List of reminders for use during labor
• If labor begins at night, and is light, help her back to sleep with a massage.
• If labor begins during the day, take her to a place you both love, where you can get used to labor together.
• Share a meal if she wishes to eat. She will need the extra energy later.
• Keep in close, relaxed physical contact with her.
• As labor progresses, help her to relax with any method that suits you both. For example, by encouraging her to let her body go limp between surges.
• Breathe softly and slowly with her if she starts to panic.
• Don’t be embarrassed to use common endearments with the midwives around; your partner may need to hear them.
• You can act as intermediary between your partner and interested family and friends who call or come over or in some other way disturb the labor.
• As labor intensifies she may find it helpful to use her voice. Encourage her to make noise if she needs to. Notice the pitch of her voice and help her sounds be deep and guttural. High-pitched screaming sounds are indicative of resistance and fear. They build up more tension in everyone’s bodies, and more pain in hers. Encourage her to continue making sounds, but to lower the pitch and to make sounds that are as deep as possible. In labor she’ll only really ‘get it’ if you show her by making the sounds yourself. It can help if you both practice beforehand.
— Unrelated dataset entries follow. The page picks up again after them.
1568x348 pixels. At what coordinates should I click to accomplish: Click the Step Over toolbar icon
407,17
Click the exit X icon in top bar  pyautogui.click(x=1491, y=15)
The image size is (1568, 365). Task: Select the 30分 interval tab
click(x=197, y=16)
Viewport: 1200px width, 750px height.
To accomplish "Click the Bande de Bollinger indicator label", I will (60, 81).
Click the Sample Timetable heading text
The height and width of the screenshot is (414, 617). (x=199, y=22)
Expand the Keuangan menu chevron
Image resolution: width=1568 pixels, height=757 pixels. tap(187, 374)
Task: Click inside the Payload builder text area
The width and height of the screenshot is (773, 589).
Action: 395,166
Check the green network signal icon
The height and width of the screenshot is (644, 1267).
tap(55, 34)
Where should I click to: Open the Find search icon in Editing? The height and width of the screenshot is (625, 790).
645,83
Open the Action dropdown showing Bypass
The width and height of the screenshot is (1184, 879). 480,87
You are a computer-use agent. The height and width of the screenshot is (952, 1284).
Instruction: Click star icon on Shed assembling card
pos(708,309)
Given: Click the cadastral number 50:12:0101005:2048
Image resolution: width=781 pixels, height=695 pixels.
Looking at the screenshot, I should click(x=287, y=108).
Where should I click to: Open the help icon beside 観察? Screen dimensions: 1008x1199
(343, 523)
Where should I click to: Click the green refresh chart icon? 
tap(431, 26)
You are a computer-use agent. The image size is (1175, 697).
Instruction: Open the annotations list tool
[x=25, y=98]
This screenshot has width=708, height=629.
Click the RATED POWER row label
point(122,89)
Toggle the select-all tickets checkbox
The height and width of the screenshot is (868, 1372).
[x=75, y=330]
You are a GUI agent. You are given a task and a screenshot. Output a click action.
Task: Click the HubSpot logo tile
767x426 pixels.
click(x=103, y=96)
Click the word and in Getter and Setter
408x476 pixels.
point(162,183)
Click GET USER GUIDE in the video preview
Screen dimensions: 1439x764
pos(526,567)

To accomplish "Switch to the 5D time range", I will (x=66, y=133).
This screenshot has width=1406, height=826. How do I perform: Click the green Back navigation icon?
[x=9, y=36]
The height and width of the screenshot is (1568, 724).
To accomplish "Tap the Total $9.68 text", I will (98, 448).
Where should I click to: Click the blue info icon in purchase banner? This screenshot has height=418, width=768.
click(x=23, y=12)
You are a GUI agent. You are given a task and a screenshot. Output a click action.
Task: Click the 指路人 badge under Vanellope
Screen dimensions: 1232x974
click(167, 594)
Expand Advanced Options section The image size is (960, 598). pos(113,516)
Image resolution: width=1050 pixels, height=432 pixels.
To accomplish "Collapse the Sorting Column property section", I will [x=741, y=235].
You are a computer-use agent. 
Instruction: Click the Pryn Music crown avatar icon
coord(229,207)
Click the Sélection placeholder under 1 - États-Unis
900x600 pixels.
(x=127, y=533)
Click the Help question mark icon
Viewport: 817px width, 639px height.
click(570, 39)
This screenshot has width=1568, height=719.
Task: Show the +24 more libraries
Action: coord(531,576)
When I was born, fathers were barred from attending births. Mothers were the primary caregivers and my mother told me that my father hardly knew what to do with me in the first year. Only once I began toddling did he become a playmate. The presumption was that fathers didn’t really know how to handle babies properly and it wasn’t their job to do so. Gradually fathers were granted admission to birthing rooms and slowly they became more involved in baby rearing. Today of course, parenting a baby is usually a task shared by both parents.
In this age of high Caesarean rates partners sometimes request that they hold their babies while the mother is in post-operative care. Often these parents report that the partner has a closer rapport with their child than the mother does. I encourage fathers, no matter the type of delivery or birth method chosen, to place their infant skin to skin against their chests for at least fifteen minutes within the first two to three hours of birth. The feedback is remarkable. Partners who have had previous children often report a much closer relationship with their latest offspring and usually they ascribe this to those early moments of bonding. Maybe it’s the birth smell of our babies or the feel of their vernix and wet birth fluids against our skin that causes this initial attachment to occur – it defies rational explanation and has the feeling of instinctual and primary memories being stirred. It seems to occur not only in mothers, which we kind of expect, but in fathers too.
Babies very clearly recognize both their parents at birth. I am trained to care for babies and because I really like them, I expect them to respond positively to me. It is delightful to observe that babies far prefer their parents to me in the first hours after birth. When I pass a newborn from mother to her partner, they often tense slightly at my strange newness and then wriggle into the comfort of this familiar person, who may never have touched them before.
In The Secret Life of the Unborn Child, Dr. Thomas Verney refers to studies proving that babies recognize both parents’ voices after birth.90 Other studies he mentions demonstrate how important it is for babies’ and children’s emotional well-being that they were exposed to a supportive relationship between their parents while in utero. Often the origins of childhood anxiety can be traced back to their mother’s feelings of anxiety and insecurity – if there were consistent, deep levels of tension in her life during the pregnancy. The single biggest factor creating this type of tension was found to be her relationship to her partner.91
He refers to a trial of over 1 300 babies wherein those whose parents were undergoing relationship stress during the pregnancy were “five times more fearful and jumpy than the offspring of happy relationships”.92 However, thankfully, these effects are strongly ameliorated in babies who experience a strong sense of being loved by their mother.
Maternal hormones cross the placental barrier. A child whose life in utero was exposed to maternal hormones which signify happiness is far more content and self assured than a child who was exposed to long term production of stress hormones. Content babies have higher birth weights on average than anxious babies. Partners may think that they have a minor role to play in the healthy growing of their baby in the womb, but as these studies show, being a support person for their baby’s mother is crucial for his or her well-being.
The Touch Research Institute at the University of Miami reports on a study demonstrating that fathers who gave their infants daily massages fifteen minutes prior to bedtime for one month showed more optimal interaction behavior with their infant.93 Fathers are sometimes a little afraid of hands-on interaction with their newborns. Even today some fathers feel that their partners have better parenting instincts than them. This can mean missing out on a really wonderful period of love and intimacy with their babies that is very different from the more social interactive relationship which develops later.